> **Instructions to follow**
Nothing should be left out. Give all the data again exactly as written.

[Dataset content]

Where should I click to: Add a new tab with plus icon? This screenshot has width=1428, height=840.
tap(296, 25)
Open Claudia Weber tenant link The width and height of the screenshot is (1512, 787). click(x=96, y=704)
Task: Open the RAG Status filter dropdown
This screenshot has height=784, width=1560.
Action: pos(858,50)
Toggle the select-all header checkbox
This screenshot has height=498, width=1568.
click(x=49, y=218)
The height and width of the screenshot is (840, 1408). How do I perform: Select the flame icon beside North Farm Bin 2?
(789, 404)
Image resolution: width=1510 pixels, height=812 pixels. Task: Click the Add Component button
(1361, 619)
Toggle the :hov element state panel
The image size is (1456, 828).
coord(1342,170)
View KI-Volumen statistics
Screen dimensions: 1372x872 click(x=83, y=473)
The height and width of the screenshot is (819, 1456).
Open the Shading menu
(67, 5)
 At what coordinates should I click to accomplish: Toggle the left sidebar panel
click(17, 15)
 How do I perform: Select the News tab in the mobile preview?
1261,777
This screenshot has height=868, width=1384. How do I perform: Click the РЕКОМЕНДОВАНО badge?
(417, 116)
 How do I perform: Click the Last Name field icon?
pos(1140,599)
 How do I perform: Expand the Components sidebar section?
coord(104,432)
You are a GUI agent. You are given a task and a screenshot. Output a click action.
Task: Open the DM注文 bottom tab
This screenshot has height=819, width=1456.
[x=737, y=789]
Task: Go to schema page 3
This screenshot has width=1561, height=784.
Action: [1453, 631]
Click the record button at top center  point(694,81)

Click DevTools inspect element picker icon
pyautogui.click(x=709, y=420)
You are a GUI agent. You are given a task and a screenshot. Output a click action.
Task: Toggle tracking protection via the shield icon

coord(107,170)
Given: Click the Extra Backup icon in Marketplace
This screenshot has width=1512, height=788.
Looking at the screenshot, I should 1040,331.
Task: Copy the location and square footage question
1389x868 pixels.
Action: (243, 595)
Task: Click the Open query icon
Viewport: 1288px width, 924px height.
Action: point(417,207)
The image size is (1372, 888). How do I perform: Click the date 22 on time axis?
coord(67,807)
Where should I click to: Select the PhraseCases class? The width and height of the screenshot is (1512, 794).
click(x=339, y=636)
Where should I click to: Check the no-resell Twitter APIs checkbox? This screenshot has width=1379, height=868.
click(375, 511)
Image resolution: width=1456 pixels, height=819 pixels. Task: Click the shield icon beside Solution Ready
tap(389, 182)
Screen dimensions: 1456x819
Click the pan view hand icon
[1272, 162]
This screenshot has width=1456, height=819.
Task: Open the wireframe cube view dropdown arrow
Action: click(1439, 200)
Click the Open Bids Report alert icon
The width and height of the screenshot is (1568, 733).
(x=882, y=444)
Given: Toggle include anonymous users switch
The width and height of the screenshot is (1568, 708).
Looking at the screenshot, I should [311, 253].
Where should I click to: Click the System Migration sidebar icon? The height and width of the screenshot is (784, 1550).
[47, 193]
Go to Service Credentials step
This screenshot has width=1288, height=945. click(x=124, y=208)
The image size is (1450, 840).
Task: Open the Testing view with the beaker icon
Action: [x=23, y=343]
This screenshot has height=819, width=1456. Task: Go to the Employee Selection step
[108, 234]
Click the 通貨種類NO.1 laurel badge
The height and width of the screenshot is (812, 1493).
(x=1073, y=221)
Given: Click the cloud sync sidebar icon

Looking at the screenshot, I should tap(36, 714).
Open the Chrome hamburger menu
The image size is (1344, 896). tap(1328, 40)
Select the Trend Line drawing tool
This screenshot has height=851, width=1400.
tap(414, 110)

[/Dataset content]

> **Reply**
Where should I click to: Add a new tab with plus icon? This screenshot has width=1428, height=840.
tap(296, 25)
Open Claudia Weber tenant link The width and height of the screenshot is (1512, 787). click(x=96, y=704)
Task: Open the RAG Status filter dropdown
This screenshot has height=784, width=1560.
Action: pos(858,50)
Toggle the select-all header checkbox
This screenshot has height=498, width=1568.
click(x=49, y=218)
The height and width of the screenshot is (840, 1408). How do I perform: Select the flame icon beside North Farm Bin 2?
(789, 404)
Image resolution: width=1510 pixels, height=812 pixels. Task: Click the Add Component button
(1361, 619)
Toggle the :hov element state panel
The image size is (1456, 828).
coord(1342,170)
View KI-Volumen statistics
Screen dimensions: 1372x872 click(x=83, y=473)
The height and width of the screenshot is (819, 1456).
Open the Shading menu
(67, 5)
 At what coordinates should I click to accomplish: Toggle the left sidebar panel
click(17, 15)
 How do I perform: Select the News tab in the mobile preview?
1261,777
This screenshot has height=868, width=1384. How do I perform: Click the РЕКОМЕНДОВАНО badge?
(417, 116)
 How do I perform: Click the Last Name field icon?
pos(1140,599)
 How do I perform: Expand the Components sidebar section?
coord(104,432)
You are a GUI agent. You are given a task and a screenshot. Output a click action.
Task: Open the DM注文 bottom tab
This screenshot has height=819, width=1456.
[x=737, y=789]
Task: Go to schema page 3
This screenshot has width=1561, height=784.
Action: [1453, 631]
Click the record button at top center  point(694,81)

Click DevTools inspect element picker icon
pyautogui.click(x=709, y=420)
You are a GUI agent. You are given a task and a screenshot. Output a click action.
Task: Toggle tracking protection via the shield icon

coord(107,170)
Given: Click the Extra Backup icon in Marketplace
This screenshot has width=1512, height=788.
Looking at the screenshot, I should 1040,331.
Task: Copy the location and square footage question
1389x868 pixels.
Action: (243, 595)
Task: Click the Open query icon
Viewport: 1288px width, 924px height.
Action: point(417,207)
The image size is (1372, 888). How do I perform: Click the date 22 on time axis?
coord(67,807)
Where should I click to: Select the PhraseCases class? The width and height of the screenshot is (1512, 794).
click(x=339, y=636)
Where should I click to: Check the no-resell Twitter APIs checkbox? This screenshot has width=1379, height=868.
click(375, 511)
Image resolution: width=1456 pixels, height=819 pixels. Task: Click the shield icon beside Solution Ready
tap(389, 182)
Screen dimensions: 1456x819
Click the pan view hand icon
[1272, 162]
This screenshot has width=1456, height=819.
Task: Open the wireframe cube view dropdown arrow
Action: click(1439, 200)
Click the Open Bids Report alert icon
The width and height of the screenshot is (1568, 733).
(x=882, y=444)
Given: Toggle include anonymous users switch
The width and height of the screenshot is (1568, 708).
Looking at the screenshot, I should [311, 253].
Where should I click to: Click the System Migration sidebar icon? The height and width of the screenshot is (784, 1550).
[47, 193]
Go to Service Credentials step
This screenshot has width=1288, height=945. click(x=124, y=208)
The image size is (1450, 840).
Task: Open the Testing view with the beaker icon
Action: [x=23, y=343]
This screenshot has height=819, width=1456. Task: Go to the Employee Selection step
[108, 234]
Click the 通貨種類NO.1 laurel badge
The height and width of the screenshot is (812, 1493).
(x=1073, y=221)
Given: Click the cloud sync sidebar icon

Looking at the screenshot, I should tap(36, 714).
Open the Chrome hamburger menu
The image size is (1344, 896). tap(1328, 40)
Select the Trend Line drawing tool
This screenshot has height=851, width=1400.
tap(414, 110)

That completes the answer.